PASSAGE SHOWN>
——
Now FAAARRRRRK. That was funny. Just watched episode one on Youtube.
Will definitely have to keep watching now. So many Boosh cameos!


----------



## superodalisque (May 8, 2009)

Kendra i'll be right over with Ab Fab

Ab Fab
To The Manor Born
As Time Goes By
Coupling
Last of The Summer Wine
Man Child
Black Adder
Benny Hill
Waiting For God
Are You Being Served
Kumars at Number 42


----------



## KendraLee (May 8, 2009)

frankman said:


> Why doesn't anyone else mention Coupling? That show could make me piss my pants laughing.



Forgot about Coupling but I knew there was another one I liked. I was able to rent it locally.


----------



## KendraLee (May 8, 2009)

superodalisque said:


> Kendra i'll be right over with Ab Fab. i love some of the older ones too like To The Manor Born and As Time Goes By. i love the romantic bent on those. Coupling is good. Last of the Summer Wine is also great. i think my all time fav is the black adder series. i particularly love the ones set in medieval and elizabethan times because there are a lot if in jokes for history buffs so no matter how many times i watch its new and fresh. but there are really too many to mention because i'm a real anglophile when it comes to t.v. comedies.



You actually have all the seasons? thats awesome. There are a lot of episodes I didnt see since I discovered it pretty late but I used to try to catch as many episodes I could when it was on around here.


----------



## KendraLee (May 8, 2009)

Ok This show isnt British, Its Canadian. I thought it deserved a shout out. Anyone else ever seen it?
Trailer Park Boys 

View attachment TrailerParkBoys_Poster.jpg


----------



## ladle (May 8, 2009)
——
STORED DATA>
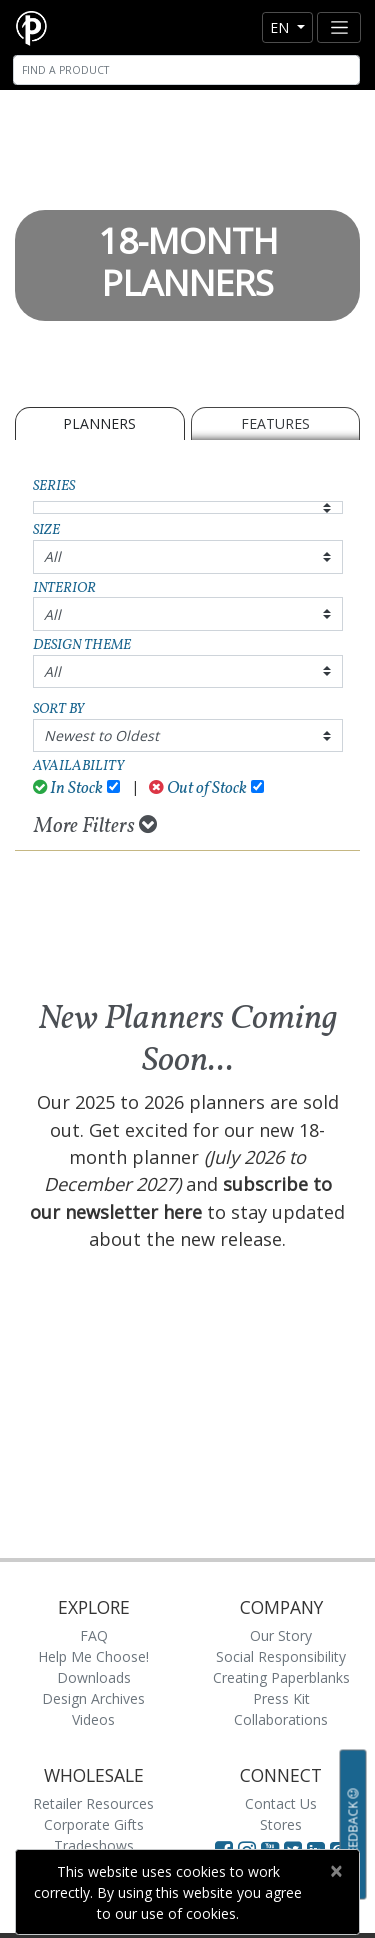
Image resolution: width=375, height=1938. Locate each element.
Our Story (281, 1635)
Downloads (94, 1677)
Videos (93, 1719)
——
Extend the forum thread about British TV comedies from the point where it stops. The material has nothing to do with the forum thread.

RESULT>
KendraLee said:


> Ok This show isnt British, Its Canadian. I thought it deserved a shout out. Anyone else ever seen it?
> Trailer Park Boys



Yes!...Was watching this the other night....how is a collection of bottles of urine not funny!?!!!


----------



## olwen (May 8, 2009)

Wow, so many shows I haven't seen. 

Of the ones I've watched I liked AbFab, the mighty boosh, fawlty towers, look around you, dark place, young ones, leauge of gentlemen, benny hill, and monty python.


----------



## AshleyEileen (May 8, 2009)

Maxx Awesome said:


> .Hate to be the one to tell you but, if you haven't seen series 7 & 8 already, you will be _VERY_ disappointed, at least, I know I was.



I have to complete the collection, though. I've seen them all. 



KendraLee said:


> Ok This show isnt British, Its Canadian. I thought it deserved a shout out. Anyone else ever seen it?
> Trailer Park Boys



LOVE IT! I've only seen the movie, but I thought it was hilarious. What channel is it on in the US?


----------



## olwen (May 8, 2009)

Oh I forgot Mr. Bean. That one always makes me laugh my ass off.


----------



## swilkin (May 9, 2009)

I show i think is good is the Inbetweeners.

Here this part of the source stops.